住宅、教育、老後。将来を見越した資金計画を立てよう

2016/01/04 小島淳一

人生の三大資金は、「住宅」「教育」「老後」といわれています。住宅ローンのことだけ考えるのではなく、教育資金、老後資金も含めた長期に渡る資金計画をおおまかなものでいいので立てておきましょう

「住宅」「教育」「老後」は人生の三大資金

 住宅ローンの返済期間は、30年とか35年といった長期で組むのが一般的です。現在の家計を鑑みて、毎月の収支に十分余裕を持たせた返済計画を組んだとしても、10年後や20年後の生活がどうなっているかは誰にもわかりません。生活環境は日々変わっていくものです。
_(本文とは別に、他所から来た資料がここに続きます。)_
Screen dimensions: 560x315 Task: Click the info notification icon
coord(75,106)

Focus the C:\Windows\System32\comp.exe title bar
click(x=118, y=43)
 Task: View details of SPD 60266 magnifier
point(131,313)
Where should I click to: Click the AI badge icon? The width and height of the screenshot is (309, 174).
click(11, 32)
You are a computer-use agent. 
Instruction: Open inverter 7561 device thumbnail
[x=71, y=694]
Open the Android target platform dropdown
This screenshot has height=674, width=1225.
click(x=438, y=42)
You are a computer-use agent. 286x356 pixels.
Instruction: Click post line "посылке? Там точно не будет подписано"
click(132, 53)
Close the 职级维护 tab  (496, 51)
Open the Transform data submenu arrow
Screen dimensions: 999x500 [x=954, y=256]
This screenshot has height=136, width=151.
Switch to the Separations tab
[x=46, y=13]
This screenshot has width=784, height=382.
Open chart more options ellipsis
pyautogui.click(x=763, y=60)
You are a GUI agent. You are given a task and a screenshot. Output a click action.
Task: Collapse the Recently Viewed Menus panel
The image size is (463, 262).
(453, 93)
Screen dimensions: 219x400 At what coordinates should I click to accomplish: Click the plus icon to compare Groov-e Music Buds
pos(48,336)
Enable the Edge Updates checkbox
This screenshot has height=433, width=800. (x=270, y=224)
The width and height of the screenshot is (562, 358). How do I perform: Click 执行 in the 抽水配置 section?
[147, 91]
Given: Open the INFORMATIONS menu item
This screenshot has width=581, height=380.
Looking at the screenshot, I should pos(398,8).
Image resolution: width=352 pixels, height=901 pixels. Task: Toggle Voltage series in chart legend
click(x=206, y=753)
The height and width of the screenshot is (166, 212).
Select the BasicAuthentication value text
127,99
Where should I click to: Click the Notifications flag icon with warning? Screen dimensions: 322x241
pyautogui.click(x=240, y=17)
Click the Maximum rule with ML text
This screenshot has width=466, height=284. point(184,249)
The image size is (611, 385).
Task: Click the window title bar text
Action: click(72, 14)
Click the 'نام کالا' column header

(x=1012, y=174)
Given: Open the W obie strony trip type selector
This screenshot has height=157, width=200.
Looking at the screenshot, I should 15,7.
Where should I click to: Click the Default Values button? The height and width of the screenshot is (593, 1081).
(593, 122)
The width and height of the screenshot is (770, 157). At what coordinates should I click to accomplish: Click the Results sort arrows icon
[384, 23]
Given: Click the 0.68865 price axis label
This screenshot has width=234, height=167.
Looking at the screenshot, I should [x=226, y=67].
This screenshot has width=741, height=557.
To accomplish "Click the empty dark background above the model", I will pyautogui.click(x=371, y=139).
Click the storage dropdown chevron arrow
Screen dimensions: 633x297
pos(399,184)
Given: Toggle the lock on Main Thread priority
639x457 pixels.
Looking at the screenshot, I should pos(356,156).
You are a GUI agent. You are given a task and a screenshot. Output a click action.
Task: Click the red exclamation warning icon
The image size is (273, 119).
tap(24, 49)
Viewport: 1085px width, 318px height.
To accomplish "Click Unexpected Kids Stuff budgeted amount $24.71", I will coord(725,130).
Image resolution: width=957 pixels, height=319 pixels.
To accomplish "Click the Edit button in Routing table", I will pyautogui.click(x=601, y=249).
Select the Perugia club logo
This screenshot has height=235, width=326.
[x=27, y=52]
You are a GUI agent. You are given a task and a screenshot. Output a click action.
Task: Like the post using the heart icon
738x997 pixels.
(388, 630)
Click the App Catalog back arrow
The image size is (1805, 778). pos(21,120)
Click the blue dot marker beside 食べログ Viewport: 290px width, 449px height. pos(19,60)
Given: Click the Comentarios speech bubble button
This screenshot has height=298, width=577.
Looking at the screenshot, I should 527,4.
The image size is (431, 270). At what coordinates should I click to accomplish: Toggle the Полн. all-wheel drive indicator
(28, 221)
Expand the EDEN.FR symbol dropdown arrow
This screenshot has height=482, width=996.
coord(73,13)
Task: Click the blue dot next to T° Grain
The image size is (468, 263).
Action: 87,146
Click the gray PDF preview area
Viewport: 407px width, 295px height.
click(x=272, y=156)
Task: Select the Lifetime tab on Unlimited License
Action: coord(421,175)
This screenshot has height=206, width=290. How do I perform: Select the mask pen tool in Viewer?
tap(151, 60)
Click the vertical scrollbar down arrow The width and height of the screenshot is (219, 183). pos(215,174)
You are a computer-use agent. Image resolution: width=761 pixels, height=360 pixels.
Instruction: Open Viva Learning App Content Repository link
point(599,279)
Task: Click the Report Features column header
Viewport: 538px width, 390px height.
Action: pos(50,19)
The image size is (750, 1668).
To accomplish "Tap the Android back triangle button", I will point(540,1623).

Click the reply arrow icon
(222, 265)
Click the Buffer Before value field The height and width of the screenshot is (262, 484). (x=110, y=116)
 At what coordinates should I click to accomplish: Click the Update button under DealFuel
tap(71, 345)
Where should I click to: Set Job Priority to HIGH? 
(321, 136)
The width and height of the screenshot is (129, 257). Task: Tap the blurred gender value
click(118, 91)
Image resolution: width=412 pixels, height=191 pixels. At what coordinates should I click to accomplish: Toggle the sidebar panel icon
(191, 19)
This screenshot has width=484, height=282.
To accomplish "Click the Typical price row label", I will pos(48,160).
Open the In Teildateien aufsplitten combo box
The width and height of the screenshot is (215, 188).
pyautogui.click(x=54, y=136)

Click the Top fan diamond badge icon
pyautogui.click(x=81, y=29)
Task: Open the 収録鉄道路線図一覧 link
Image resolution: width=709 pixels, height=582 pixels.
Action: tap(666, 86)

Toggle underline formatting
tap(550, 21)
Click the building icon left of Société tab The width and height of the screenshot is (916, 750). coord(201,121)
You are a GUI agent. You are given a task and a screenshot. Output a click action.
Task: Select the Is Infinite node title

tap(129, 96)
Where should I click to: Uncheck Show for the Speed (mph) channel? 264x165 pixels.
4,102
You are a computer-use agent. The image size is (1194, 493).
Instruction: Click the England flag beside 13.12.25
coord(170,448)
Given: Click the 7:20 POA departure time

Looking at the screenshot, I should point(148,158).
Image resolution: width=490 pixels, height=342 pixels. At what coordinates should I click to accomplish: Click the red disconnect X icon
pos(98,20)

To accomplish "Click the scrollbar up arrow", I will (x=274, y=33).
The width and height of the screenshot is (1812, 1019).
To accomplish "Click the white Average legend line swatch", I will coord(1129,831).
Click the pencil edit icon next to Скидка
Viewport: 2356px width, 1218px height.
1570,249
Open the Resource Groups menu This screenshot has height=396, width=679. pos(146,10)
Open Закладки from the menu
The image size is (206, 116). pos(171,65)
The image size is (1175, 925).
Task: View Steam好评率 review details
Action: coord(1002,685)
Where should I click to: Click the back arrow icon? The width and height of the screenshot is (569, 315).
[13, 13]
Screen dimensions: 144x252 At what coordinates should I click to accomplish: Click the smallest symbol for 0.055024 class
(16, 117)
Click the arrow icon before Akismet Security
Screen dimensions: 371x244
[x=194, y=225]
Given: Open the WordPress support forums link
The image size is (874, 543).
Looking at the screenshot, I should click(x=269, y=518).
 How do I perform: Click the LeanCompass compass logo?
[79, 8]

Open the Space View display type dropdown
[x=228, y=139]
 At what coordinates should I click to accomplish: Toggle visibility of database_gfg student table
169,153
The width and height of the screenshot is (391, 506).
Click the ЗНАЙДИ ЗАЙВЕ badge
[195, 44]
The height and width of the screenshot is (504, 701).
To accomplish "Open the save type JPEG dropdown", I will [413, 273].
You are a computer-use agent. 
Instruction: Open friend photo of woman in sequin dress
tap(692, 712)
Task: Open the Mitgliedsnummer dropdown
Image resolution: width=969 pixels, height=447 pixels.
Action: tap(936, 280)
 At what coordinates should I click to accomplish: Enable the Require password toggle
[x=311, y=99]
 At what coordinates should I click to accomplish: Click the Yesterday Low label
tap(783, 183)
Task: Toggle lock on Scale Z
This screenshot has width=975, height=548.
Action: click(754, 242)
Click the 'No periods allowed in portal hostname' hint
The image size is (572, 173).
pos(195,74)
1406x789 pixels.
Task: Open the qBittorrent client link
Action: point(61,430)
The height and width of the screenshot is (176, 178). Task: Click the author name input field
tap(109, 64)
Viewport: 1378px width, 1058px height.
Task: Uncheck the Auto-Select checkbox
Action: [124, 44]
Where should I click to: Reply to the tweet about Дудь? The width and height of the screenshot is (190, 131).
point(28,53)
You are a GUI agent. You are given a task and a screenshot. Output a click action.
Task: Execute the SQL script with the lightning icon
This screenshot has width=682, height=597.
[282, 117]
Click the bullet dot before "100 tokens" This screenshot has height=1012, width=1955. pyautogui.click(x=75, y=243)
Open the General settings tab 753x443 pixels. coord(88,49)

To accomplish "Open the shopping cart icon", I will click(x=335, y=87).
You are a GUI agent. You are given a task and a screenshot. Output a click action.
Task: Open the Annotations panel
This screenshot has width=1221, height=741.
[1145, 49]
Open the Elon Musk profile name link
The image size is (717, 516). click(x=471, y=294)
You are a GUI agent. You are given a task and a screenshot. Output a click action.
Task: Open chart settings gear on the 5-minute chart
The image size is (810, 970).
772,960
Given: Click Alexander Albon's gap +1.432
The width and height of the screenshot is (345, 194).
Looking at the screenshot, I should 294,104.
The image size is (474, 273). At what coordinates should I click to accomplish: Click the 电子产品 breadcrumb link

 しかし、ある程度は予想できる部分もあります。月々の家計を把握するための家計簿をつけるのも大切ですが、いまのうちから将来の出費も考えて未来の家計簿を想像してみましょう。

 人生の三大資金といえば、「住宅」「教育」「老後」といわれています。なかでも、出費の時期や金額が把握しやすいのが子どもの教育費でしょう。子どもを私立学校と国公立学校のどちらに進学させるか、理系文系どちらに進むか、などによって金額は変わってきますが、子どもの年齢から計算すれば教育費がかかる時期はわかります。

子どもの教育費はどれくらいかかるのか?

 ちなみに幼稚園から大学まで全て国公立だった場合の教育費は平均約1000万円です。幼稚園から大学まで全て私立だった場合の平均は約2600万円とされ、出費に大きな差が出てきます(文部科学省「平成24年度こどもの学習費調査」「平成26年度私立高等学校等の生徒等納付金平均額」)。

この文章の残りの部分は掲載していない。